London_Calling I think I love you!
Woohoo!
::makes mental note to send ** The Mermaid** Home Depot gift cards for her birthday::

Maybe I’m a wierdo but… Velcro Walls.
Just how personal and intimate are you two getting? I can just see it now…
The future of sex:
male: “I’m in the airlock now, dear.”
female: “Ok, honey. Leave the sperm sample in the petry dish and I’ll get it in the morning.”
I suggest reading Callahan’s Lady for the description of the Bower. Some suggestions, in no particular order:
Padded, contoured floor–there should be places where the padding slopes up the length of your body (like a full-body pillow) and others with narrower areas raised to support specific areas. The surface should be soft and somewhat porous (so you don’t stick to it)–something like camp foam, with satin sheets distributed in the fashion you find best pleasing.
Inset into the floor there should be a small spa, with water kept precisely at body temperature. Make sure the edges are smooth and soft–you need a comfy seat above the water line. Men can only hold their breath for so long. Lots of soft, fluffy towels are good, too.
A good sound system is important, but even more important is the music loaded into it. On this matter, opinions vary so widely that I hesitate to suggest anything. FWIW, my favorites are Dire Straits and heavy classical.
Candles. Lots of candles. Candle lanterns are good too–the flickering shadow-patterns on walls and ceiling are a nice touch.

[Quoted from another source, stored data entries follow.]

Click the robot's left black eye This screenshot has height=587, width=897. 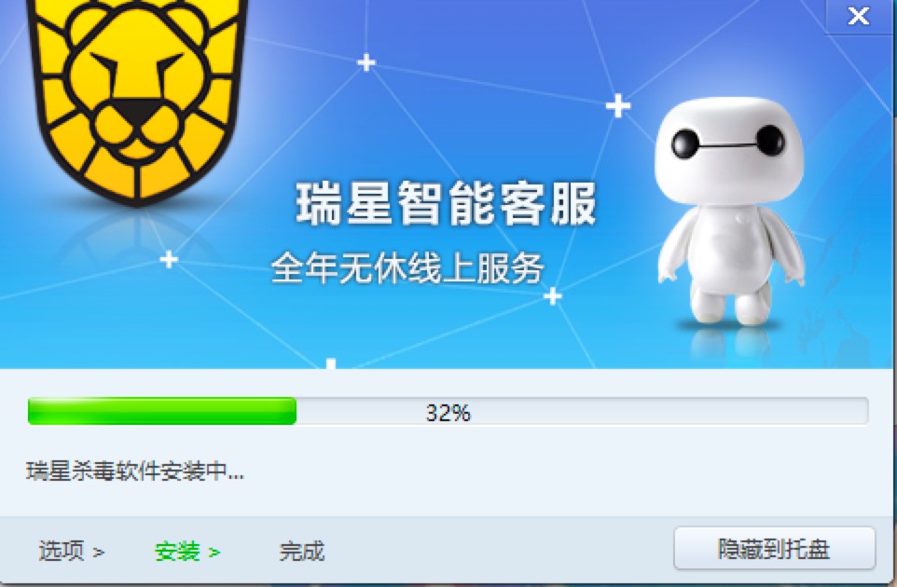(x=684, y=143)
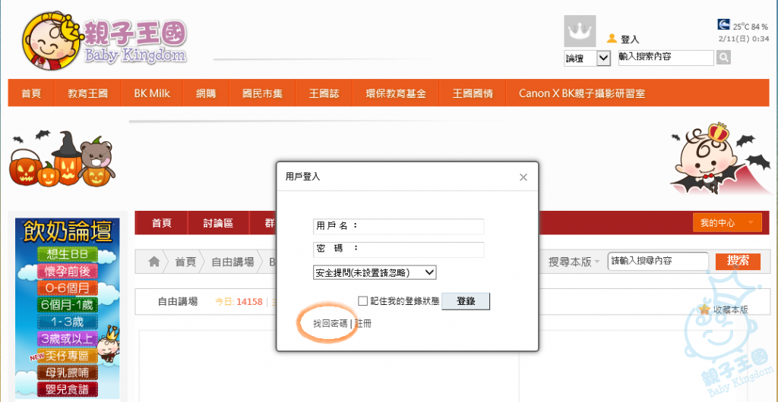Click the 註冊 link
Viewport: 778px width, 402px height.
(x=363, y=324)
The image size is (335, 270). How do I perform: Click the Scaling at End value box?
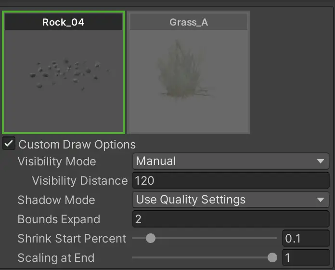[305, 258]
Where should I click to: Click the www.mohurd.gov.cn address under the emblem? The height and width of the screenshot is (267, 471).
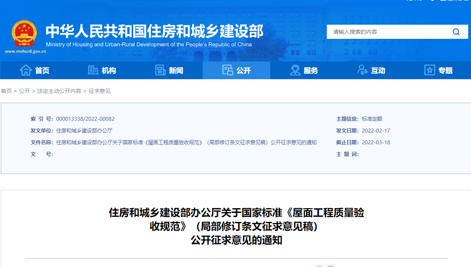coord(25,51)
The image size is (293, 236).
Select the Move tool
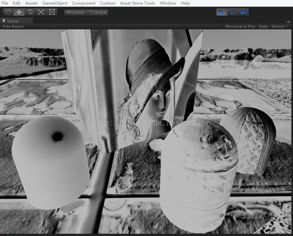(20, 12)
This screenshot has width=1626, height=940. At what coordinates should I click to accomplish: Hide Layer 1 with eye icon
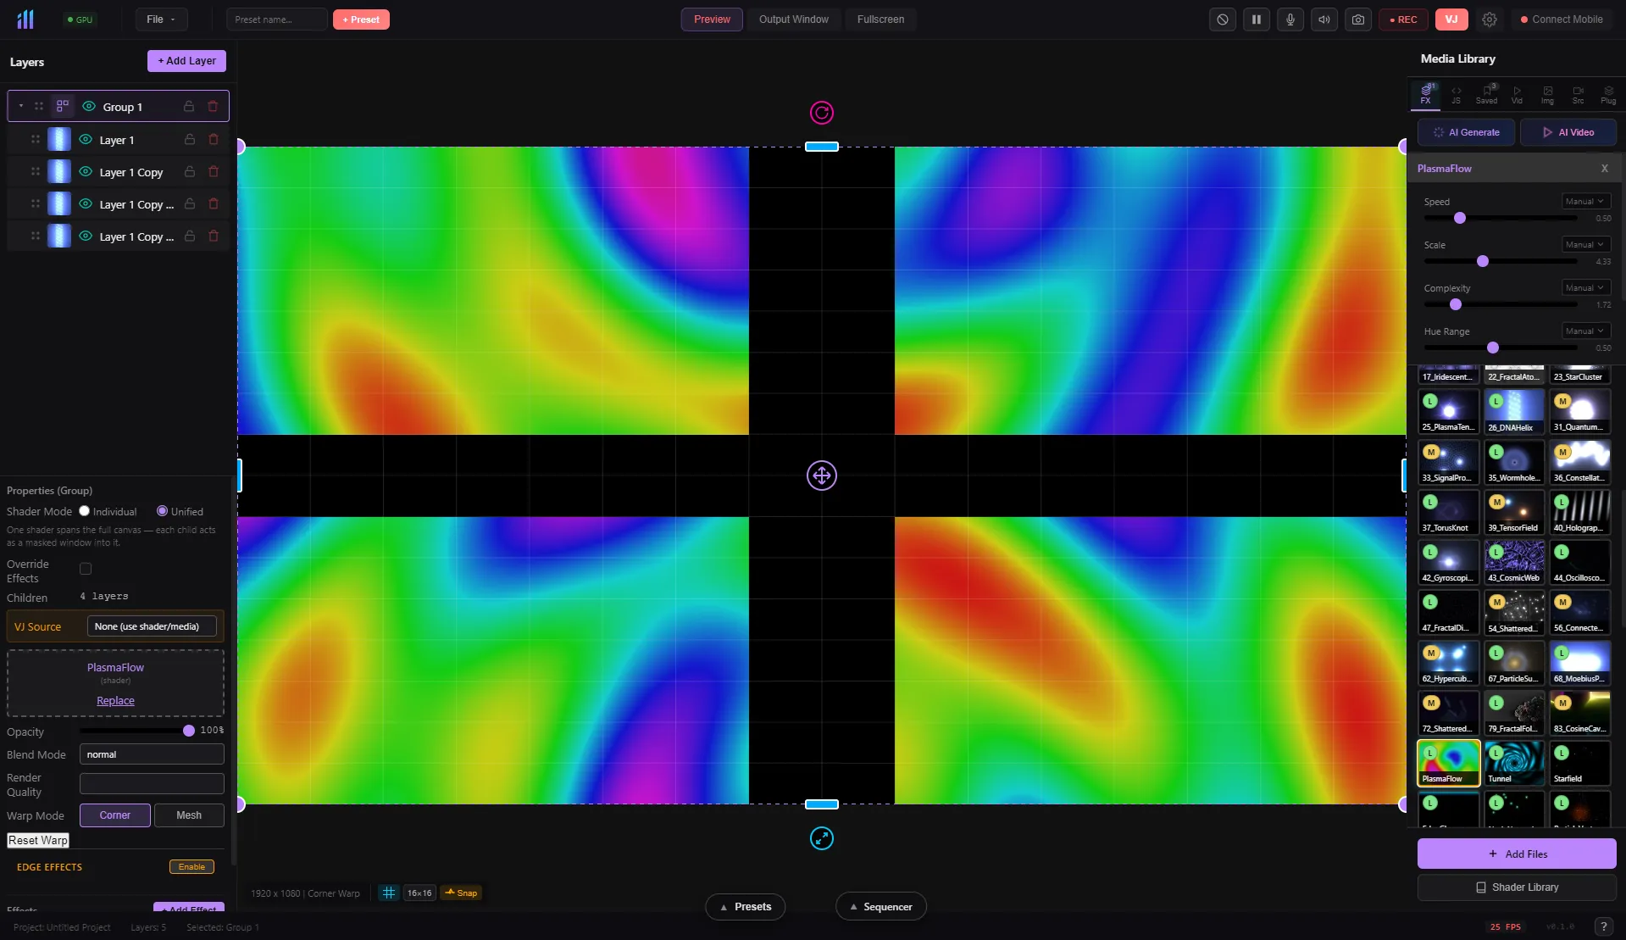click(x=86, y=140)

A cabinet or two for toys, and some kind of fridge for beverages and anything else you might want chilled :eek: are good additions, but make sure they’re padded in case you roll into them at some point.
Pillows of various consistencies and sizes should be scattered about–soft ones for obvious reasons, and firmer ones to help support you in some of the more interesting positions. A bean bag chair or two might not be amiss–you’d be suprised at how comfy they can be.
I recommend against video displays (although webcams are good
). If you need porn in this room, you don’t need the room.
I recommend waterproof flooring plug throw rugs. That way you don’t have to worry about fluids; just chuck the rugs into the washer.
Also, you probably want to room warmer than the rest of the house so you’ll be comfortable naked. I use a Vornado Intellitemp, it’s the best room heater ever. You just dial in the temperature you want, no guesswork.
A “tool chest” style chest is helpful. You know, when you open the top, the trays lever back and display everything. Nothing’s more annoying than digging around muttering “Where’s that damn strap?” in the midst of a scene, which is what one does when all the toys are in a single drawer. (Alternately dedicating and entire dresser to toys works, but make sure its drawers are long enough to hold things like riding crops)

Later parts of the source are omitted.